Exercise instructions
Please reproduce all of the rows below line by line, without changing a single character.

The data
>>>>>

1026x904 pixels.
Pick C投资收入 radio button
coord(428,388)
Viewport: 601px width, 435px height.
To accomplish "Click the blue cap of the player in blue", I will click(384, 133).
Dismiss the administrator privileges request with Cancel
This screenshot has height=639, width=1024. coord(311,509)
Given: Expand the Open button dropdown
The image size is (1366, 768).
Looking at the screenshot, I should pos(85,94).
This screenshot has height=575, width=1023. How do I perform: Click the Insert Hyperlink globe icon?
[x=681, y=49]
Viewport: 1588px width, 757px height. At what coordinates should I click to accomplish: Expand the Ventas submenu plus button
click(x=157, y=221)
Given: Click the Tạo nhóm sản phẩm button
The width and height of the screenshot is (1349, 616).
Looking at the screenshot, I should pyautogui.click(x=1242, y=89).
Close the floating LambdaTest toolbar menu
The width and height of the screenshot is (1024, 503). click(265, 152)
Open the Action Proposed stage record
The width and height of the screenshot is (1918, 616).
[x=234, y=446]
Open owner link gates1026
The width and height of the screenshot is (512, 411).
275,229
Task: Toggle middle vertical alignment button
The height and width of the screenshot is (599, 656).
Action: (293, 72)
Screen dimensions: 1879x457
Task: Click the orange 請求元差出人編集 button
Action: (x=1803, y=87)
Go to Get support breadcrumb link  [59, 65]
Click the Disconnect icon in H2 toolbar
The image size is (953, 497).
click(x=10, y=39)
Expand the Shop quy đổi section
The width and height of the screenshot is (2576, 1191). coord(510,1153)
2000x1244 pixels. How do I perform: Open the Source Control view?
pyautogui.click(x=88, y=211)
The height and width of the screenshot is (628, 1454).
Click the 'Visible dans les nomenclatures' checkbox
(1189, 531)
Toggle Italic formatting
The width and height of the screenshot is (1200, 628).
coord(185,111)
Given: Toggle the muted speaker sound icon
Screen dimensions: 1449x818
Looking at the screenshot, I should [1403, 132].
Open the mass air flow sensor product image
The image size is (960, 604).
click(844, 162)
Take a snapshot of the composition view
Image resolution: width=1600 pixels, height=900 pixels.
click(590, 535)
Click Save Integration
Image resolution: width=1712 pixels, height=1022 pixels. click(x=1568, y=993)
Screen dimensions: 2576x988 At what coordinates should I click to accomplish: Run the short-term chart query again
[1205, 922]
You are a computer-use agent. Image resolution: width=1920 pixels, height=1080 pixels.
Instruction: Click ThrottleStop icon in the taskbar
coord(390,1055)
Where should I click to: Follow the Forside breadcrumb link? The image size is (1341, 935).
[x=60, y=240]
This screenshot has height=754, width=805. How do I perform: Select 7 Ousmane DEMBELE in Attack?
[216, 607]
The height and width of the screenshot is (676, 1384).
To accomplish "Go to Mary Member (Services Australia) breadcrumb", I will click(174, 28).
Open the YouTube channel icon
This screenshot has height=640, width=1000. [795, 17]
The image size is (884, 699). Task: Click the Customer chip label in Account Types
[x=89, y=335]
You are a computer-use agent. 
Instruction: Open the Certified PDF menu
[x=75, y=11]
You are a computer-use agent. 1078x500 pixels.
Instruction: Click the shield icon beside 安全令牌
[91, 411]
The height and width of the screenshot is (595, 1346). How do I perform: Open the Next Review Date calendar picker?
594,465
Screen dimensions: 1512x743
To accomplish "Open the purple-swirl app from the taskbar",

<<<<<

Task solution
1026x904 pixels.
Pick C投资收入 radio button
coord(428,388)
Viewport: 601px width, 435px height.
To accomplish "Click the blue cap of the player in blue", I will click(384, 133).
Dismiss the administrator privileges request with Cancel
This screenshot has height=639, width=1024. coord(311,509)
Given: Expand the Open button dropdown
The image size is (1366, 768).
Looking at the screenshot, I should pos(85,94).
This screenshot has height=575, width=1023. How do I perform: Click the Insert Hyperlink globe icon?
[x=681, y=49]
Viewport: 1588px width, 757px height. At what coordinates should I click to accomplish: Expand the Ventas submenu plus button
click(x=157, y=221)
Given: Click the Tạo nhóm sản phẩm button
The width and height of the screenshot is (1349, 616).
Looking at the screenshot, I should pyautogui.click(x=1242, y=89).
Close the floating LambdaTest toolbar menu
The width and height of the screenshot is (1024, 503). click(265, 152)
Open the Action Proposed stage record
The width and height of the screenshot is (1918, 616).
[x=234, y=446]
Open owner link gates1026
The width and height of the screenshot is (512, 411).
275,229
Task: Toggle middle vertical alignment button
The height and width of the screenshot is (599, 656).
Action: (293, 72)
Screen dimensions: 1879x457
Task: Click the orange 請求元差出人編集 button
Action: (x=1803, y=87)
Go to Get support breadcrumb link  [59, 65]
Click the Disconnect icon in H2 toolbar
The image size is (953, 497).
click(x=10, y=39)
Expand the Shop quy đổi section
The width and height of the screenshot is (2576, 1191). coord(510,1153)
2000x1244 pixels. How do I perform: Open the Source Control view?
pyautogui.click(x=88, y=211)
The height and width of the screenshot is (628, 1454).
Click the 'Visible dans les nomenclatures' checkbox
(1189, 531)
Toggle Italic formatting
The width and height of the screenshot is (1200, 628).
coord(185,111)
Given: Toggle the muted speaker sound icon
Screen dimensions: 1449x818
Looking at the screenshot, I should [1403, 132].
Open the mass air flow sensor product image
The image size is (960, 604).
click(844, 162)
Take a snapshot of the composition view
Image resolution: width=1600 pixels, height=900 pixels.
click(590, 535)
Click Save Integration
Image resolution: width=1712 pixels, height=1022 pixels. click(x=1568, y=993)
Screen dimensions: 2576x988 At what coordinates should I click to accomplish: Run the short-term chart query again
[1205, 922]
You are a computer-use agent. Image resolution: width=1920 pixels, height=1080 pixels.
Instruction: Click ThrottleStop icon in the taskbar
coord(390,1055)
Where should I click to: Follow the Forside breadcrumb link? The image size is (1341, 935).
[x=60, y=240]
This screenshot has height=754, width=805. How do I perform: Select 7 Ousmane DEMBELE in Attack?
[216, 607]
The height and width of the screenshot is (676, 1384).
To accomplish "Go to Mary Member (Services Australia) breadcrumb", I will click(174, 28).
Open the YouTube channel icon
This screenshot has height=640, width=1000. [795, 17]
The image size is (884, 699). Task: Click the Customer chip label in Account Types
[x=89, y=335]
You are a computer-use agent. 
Instruction: Open the Certified PDF menu
[x=75, y=11]
You are a computer-use agent. 1078x500 pixels.
Instruction: Click the shield icon beside 安全令牌
[91, 411]
The height and width of the screenshot is (595, 1346). How do I perform: Open the Next Review Date calendar picker?
594,465
Screen dimensions: 1512x743
To accomplish "Open the purple-swirl app from the taskbar",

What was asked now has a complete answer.